Ha! Check it out: I go all gloom and doom in this blog and that blog, dredge one of the fixed gears out and take a ride and presto! A storm that was supposed to deliver rain on Thursday has shifted its track to a snowier one.
I feel confident in saying it will dump something significant, because I had made up my mind that I didn't want it to. If it does, I will dutifully and gratefully serve any members of the cross-country skiing public who show up. Money is good, survival is great. Winter is supposed to be winter, after all. Just because things around here look a lot like winter in Maryland used to 30 years ago doesn't mean they can't revert however briefly to New England's more traditional conditions.
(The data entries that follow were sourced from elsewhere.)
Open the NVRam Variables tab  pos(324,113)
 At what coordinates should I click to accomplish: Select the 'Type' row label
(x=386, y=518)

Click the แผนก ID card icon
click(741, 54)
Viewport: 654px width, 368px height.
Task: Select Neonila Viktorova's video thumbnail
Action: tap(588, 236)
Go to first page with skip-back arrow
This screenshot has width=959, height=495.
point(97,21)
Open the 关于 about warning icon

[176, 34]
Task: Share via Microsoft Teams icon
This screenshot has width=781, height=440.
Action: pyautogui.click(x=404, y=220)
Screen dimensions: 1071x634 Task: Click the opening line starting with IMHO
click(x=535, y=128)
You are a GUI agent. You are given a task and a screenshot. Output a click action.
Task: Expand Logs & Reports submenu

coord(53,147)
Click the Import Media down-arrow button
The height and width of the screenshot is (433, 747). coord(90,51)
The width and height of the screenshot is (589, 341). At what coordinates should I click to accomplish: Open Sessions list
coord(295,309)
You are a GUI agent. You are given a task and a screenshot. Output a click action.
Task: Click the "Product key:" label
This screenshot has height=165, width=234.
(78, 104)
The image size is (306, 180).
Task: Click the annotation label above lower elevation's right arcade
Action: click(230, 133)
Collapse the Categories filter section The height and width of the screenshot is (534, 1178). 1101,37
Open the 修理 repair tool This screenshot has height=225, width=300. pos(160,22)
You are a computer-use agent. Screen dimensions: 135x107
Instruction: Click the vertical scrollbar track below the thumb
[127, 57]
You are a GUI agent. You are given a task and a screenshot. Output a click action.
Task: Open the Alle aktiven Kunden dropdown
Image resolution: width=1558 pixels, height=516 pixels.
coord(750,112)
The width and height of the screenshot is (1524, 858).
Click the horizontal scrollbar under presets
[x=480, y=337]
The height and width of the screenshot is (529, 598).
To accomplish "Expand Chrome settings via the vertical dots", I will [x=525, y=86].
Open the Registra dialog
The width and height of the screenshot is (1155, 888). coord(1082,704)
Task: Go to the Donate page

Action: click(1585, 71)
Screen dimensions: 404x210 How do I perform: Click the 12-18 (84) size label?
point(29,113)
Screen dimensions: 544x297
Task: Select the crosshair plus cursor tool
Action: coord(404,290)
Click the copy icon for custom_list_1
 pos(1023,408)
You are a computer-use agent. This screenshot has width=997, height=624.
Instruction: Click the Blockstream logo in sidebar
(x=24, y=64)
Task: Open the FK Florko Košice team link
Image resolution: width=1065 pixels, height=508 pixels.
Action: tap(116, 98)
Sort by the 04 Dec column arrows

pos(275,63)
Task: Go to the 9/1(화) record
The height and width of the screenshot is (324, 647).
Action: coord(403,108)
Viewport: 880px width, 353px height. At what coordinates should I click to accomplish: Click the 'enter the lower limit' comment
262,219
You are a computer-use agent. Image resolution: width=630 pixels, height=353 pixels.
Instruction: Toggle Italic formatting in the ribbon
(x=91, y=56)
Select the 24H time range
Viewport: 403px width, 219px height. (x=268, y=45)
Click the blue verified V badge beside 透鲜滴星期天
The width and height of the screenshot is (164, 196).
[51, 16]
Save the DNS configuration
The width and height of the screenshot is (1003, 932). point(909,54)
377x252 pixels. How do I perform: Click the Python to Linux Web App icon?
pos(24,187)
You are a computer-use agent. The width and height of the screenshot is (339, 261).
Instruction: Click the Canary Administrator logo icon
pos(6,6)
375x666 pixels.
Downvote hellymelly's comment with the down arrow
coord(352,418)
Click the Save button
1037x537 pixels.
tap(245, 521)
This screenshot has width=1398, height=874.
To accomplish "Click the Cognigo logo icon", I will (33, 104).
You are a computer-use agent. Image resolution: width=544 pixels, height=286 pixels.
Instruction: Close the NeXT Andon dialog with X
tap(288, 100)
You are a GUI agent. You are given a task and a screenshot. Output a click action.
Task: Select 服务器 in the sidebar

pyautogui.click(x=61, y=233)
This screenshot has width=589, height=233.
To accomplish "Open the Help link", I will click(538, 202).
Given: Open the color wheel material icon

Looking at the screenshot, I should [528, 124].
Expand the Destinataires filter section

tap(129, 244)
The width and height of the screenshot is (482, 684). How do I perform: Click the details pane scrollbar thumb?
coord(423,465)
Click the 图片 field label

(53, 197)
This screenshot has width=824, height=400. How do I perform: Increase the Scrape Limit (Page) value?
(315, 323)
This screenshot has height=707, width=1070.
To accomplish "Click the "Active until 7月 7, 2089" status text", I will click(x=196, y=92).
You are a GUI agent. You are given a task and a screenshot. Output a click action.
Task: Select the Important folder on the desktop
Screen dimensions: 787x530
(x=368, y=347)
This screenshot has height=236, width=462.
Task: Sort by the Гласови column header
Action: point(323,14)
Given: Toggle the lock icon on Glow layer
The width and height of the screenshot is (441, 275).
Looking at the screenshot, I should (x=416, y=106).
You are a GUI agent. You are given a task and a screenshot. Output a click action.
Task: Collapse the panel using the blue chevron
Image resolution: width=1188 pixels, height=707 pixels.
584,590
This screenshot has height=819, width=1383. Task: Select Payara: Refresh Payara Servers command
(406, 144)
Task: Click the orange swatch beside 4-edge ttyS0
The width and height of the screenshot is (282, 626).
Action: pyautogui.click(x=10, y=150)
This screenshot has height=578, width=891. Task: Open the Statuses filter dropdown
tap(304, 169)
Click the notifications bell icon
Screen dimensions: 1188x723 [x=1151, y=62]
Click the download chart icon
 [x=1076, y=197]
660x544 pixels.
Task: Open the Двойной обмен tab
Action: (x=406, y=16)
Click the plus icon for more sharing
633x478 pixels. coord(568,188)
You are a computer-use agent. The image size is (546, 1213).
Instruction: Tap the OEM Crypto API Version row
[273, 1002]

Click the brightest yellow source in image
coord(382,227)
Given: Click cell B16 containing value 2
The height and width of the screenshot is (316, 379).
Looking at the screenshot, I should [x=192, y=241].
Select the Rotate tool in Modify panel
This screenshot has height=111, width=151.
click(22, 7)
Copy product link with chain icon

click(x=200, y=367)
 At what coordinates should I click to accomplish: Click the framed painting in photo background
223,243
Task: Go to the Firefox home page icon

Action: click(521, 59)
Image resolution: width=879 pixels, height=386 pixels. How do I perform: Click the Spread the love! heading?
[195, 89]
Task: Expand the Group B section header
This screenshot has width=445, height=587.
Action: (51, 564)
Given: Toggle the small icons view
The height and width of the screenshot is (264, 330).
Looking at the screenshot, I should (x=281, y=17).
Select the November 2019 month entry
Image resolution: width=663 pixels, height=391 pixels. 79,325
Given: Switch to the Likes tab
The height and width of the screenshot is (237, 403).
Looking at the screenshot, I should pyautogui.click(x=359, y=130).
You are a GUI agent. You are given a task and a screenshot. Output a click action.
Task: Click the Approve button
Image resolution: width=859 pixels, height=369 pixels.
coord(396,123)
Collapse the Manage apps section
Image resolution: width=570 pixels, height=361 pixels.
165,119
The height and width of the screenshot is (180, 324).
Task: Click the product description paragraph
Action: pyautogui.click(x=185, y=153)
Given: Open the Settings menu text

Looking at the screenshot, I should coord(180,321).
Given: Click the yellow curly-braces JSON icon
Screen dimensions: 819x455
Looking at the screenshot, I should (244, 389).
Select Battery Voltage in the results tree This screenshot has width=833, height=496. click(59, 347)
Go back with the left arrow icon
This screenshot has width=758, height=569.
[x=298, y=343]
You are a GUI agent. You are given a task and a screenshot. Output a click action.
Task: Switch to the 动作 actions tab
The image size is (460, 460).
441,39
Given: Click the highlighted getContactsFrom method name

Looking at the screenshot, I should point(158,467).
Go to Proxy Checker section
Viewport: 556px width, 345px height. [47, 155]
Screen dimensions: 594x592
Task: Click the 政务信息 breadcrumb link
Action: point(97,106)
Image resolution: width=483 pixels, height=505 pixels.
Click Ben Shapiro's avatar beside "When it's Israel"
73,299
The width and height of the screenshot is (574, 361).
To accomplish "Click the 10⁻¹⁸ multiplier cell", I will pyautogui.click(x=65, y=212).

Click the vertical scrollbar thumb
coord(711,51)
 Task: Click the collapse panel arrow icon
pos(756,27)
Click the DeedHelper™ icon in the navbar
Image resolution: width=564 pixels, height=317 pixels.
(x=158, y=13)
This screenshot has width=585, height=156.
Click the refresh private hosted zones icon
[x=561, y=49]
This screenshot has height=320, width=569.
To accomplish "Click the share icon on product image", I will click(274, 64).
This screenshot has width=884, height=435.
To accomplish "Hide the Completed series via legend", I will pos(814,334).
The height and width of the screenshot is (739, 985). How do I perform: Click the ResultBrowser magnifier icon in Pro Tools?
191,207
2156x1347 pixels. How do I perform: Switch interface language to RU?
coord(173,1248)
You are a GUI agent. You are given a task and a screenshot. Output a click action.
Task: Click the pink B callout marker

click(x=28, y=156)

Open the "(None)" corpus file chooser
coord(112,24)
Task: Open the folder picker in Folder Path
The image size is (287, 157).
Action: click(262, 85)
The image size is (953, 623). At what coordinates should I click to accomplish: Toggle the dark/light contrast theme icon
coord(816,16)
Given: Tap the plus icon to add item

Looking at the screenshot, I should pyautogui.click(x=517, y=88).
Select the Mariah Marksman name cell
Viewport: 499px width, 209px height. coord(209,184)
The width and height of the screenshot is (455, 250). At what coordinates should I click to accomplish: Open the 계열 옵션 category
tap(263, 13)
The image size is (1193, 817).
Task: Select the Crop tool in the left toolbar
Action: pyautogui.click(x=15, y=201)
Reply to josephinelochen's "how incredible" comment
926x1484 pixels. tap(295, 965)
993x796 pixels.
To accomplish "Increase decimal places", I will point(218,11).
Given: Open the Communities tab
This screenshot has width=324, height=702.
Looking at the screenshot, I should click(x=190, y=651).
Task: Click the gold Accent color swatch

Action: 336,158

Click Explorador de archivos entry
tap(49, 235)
As far as that goes, the forecast still falls within the range of temperature and precipitation that would have seemed normal in the Middle Atlantic region. The climate, it is a changin'.
Thirty years ago in Maryland I would have commuted by bike all winter, interrupted only by the few days on which frozen precipitation fell too heavily and lay around too long for me to ignore it. I became pretty adept at tiptoeing across some slippery patches on the fixed gear. When snow was deep and sloppy the slithering was too dangerous, but your average winter street was just interesting.
Up here the commute is too long and too much of it is on the highway for me to venture out. In Annapolis I could switch to walking and still not be too horribly late. On the days when I didn't want to ride I usually walked anyway.
The ride today woke up a few muscle groups and reminded me to cut back on coffee. The old cardiovascular system feels like it's lugging pretty hard when my basal caffeine level is over five cups a day. At least that's true when I'm coming out of a long layoff. When I get into the regular riding groove my system can support a long, steady caffeination if I hit it lightly at breakfast and then nurse a big cup through the middle of the day.
The roads were eerily deserted. Some cars passed, but I had things to myself a lot of the time.
I stopped at the town offices first. It's time for one of the most important and highly-anticipated rituals of New Hampshire citizenship: buying a new annual dump sticker. After that I continued on one of my convenient short rides to log 15 miles.
This snow thing is going to throw a hitch in the mix. Maybe I can commute on skis on part of my rail-trail route. Commuting time makes the most convenient exercising time. That's why I started doing it so long ago and why I hold onto it so tenaciously.